Miusela bufó, mirando al cielo y esbozando una sonrisa.

—Estos pueblerinos dejarán morir a sus hijos cuando mi melodía llegue a sus oídos —susurró.

Ajustó la cuerda de su laúd, el cual llevaba como un bolso, se acomodó su fiel capucha morada oscura y siguió adelante, avanzando como solo ella sabía entre la gente sin tropezar.

La ciudad era enorme, podría perderse en ella si es que no lo había hecho ya, las tiendas tenían de todo, ella no pudo evitar comprarse una pulsera de artesanía de zinc que encontró por ahí, una cadenilla de la cual colgaba una brillante, pequeña y bien trabajada luna creciente. La artesana era sin duda una Miusela en lo suyo, bueno casi, si la pulsera hiciera alguna gracia además de ser bonita, la artesana llegaría a ese nivel.

Miusela sonrió divertida.

—Me encanta —dijo mirando a la señora a los ojos, una mujer con algunas arrugas en el rostro —. Cuando sea famosa y rica, financiaré un equipo para que lo dirija con su gran talento y juntas crearemos el Imperio del Zinc.

La mujer rio, casi condescendiente y agradeció a Miusela por la compra y las palabras. Era suficiente para Miusela, quien hizo una reverencia y se retiró.
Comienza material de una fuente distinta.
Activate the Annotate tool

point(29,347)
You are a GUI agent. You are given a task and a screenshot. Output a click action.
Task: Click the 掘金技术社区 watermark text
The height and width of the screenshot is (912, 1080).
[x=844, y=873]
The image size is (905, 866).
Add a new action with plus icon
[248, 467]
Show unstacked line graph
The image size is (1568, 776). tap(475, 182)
Miró nuevamente la pulsera, mientras se preguntaba porque la había comprado, era sin duda llamativa, sin duda el color encajaba bien con su pálida muñeca, y, sin embargo, a ella nunca le había gustado demasiado la luna.
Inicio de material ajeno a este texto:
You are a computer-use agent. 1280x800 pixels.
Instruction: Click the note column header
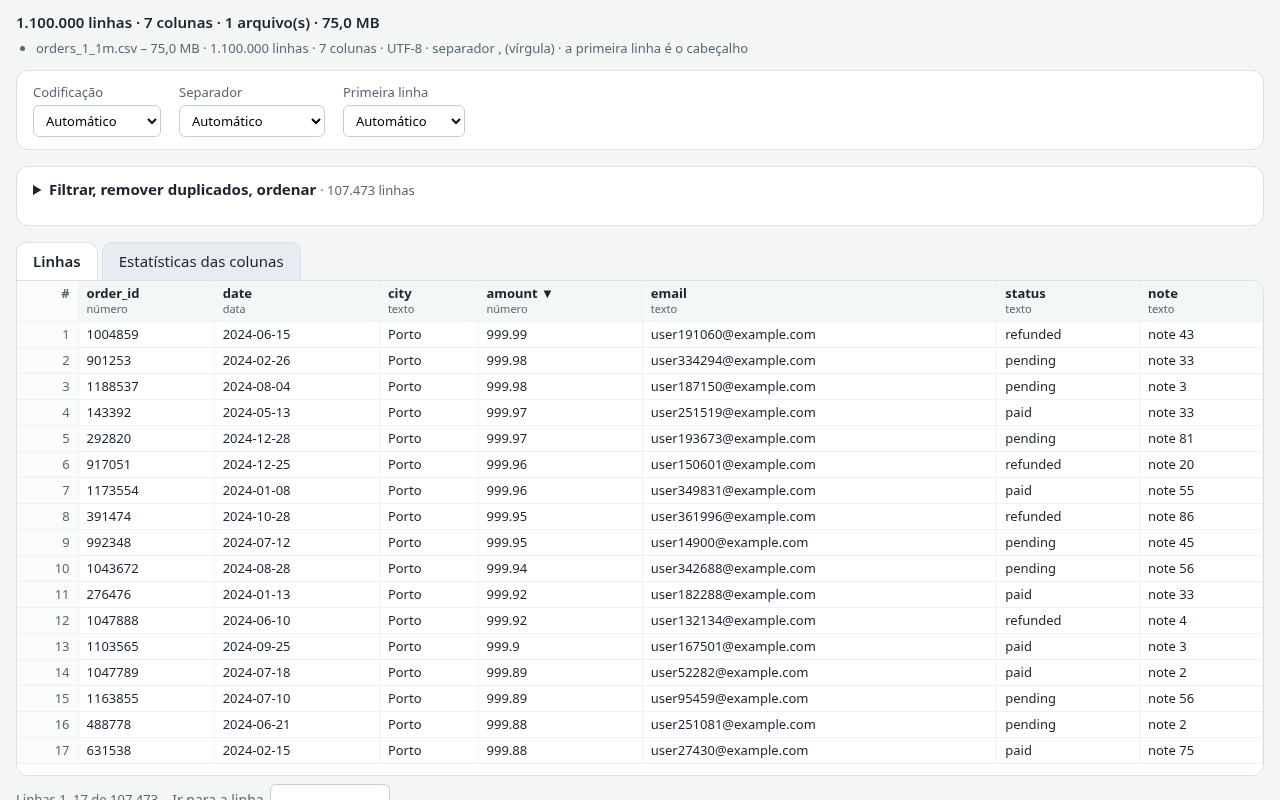pyautogui.click(x=1201, y=301)
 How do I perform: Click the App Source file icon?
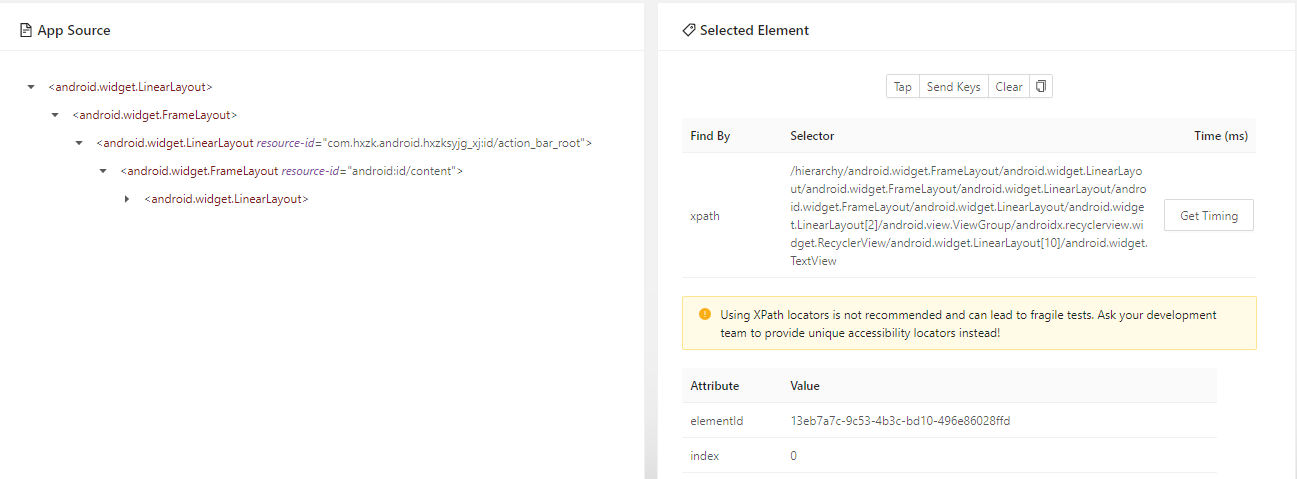[x=26, y=31]
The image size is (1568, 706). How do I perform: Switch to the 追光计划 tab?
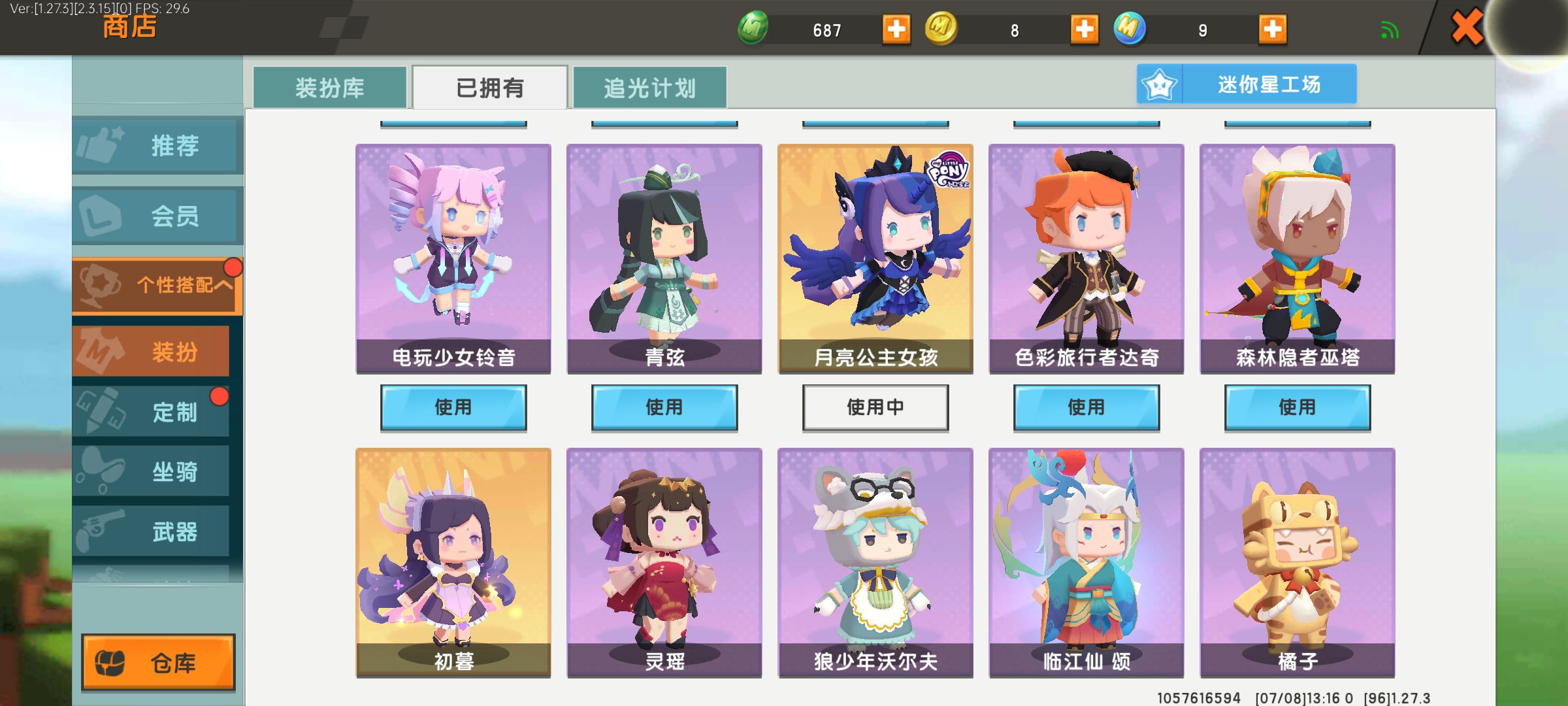tap(650, 88)

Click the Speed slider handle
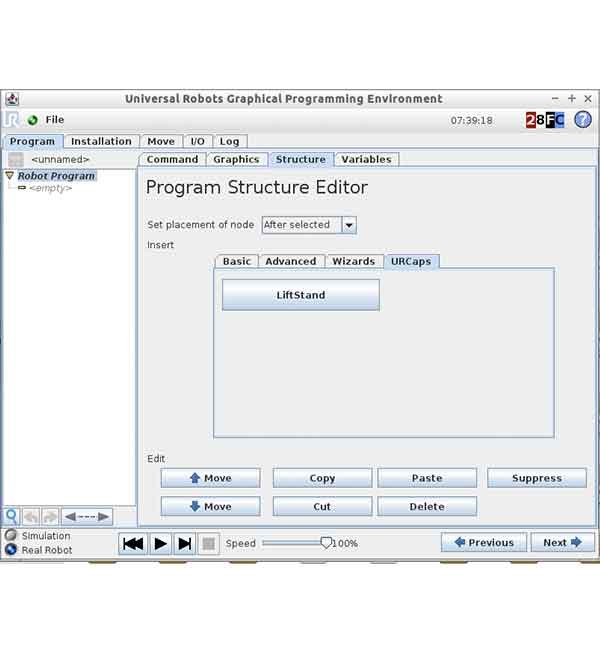326,542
—El rechazo, el miedo y la atracción, son exactamente lo mismo —dijo asintiendo y dando una vuelta sobre sí misma, mientras continuaba navegando entre la multitud —. Soy tan presa del peligroso encanto de la vida, como mis espectadores lo son de mí.

El día continuó sin poder encontrar una plaza ideal, un podio digno de su magnificencia y eso ya comenzaba a molestarla, sentía cómo era más difícil mantener la expresión de niña inocente y encantadora. Sentía la tentación de dejar que su ceño de frunciera para que el mundo viese lo que había provocado, pero no les daría ese privilegio, entonces sus ojos se abrieron de par en par, iluminándose por la emoción.

Una enorme plaza, con una fuente en cuyo centro tenía una pileta perfectamente limpia y esculpida, de una mujer botando agua de su jarra, y un espacio lo suficientemente amplio para que le sirviese de plataforma sin dañar aquella obra de arte. Era su lugar, se abrió paso entre la gente y de un salto, sin contener su emoción brincó hasta su escenario, asegurándose de que ningún rufián o impostor tomara el lugar que por derecho le pertenecía esa tarde.

Con una sonrisa miró alrededor, viendo como ya había captado la atención de algunas personas, era el momento, entonces su rostro se apagó. Del otro lado de la estatua, apoyado en el borde de la pileta había un niño con harapos y una caja sucia y mohosa que la miraba de reojo.

—El cartel de los niños mendigos tiene secuestrada las plazas de la ciudad —susurró mientras se encogía de hombros —. No me meteré hoy en su territorio.

Miusela se bajó de la estatua y caminó en otra dirección, llena de frustración, había sido igual todo el día.

—Mendigos por aquí, mendigos por allá —susurró para si mientras se perdía entre la muchedumbre —. Seguro se robarían las ganancias cuando se volteara al público, y ella, no trabajaba gratis.

Suspiró resignada, lista para volver a la posada, solo quedaba buscar mañana con Patrick o usar a su mismo guardia como podio. Solo esperaba que, entendiera por una vez que no necesitaba que la protegiera de todo, y que nadie le haría daño por tocar, a lo mucho, un guardia la regañaría, pero unos ojitos de arrepentimiento era más que suficiente.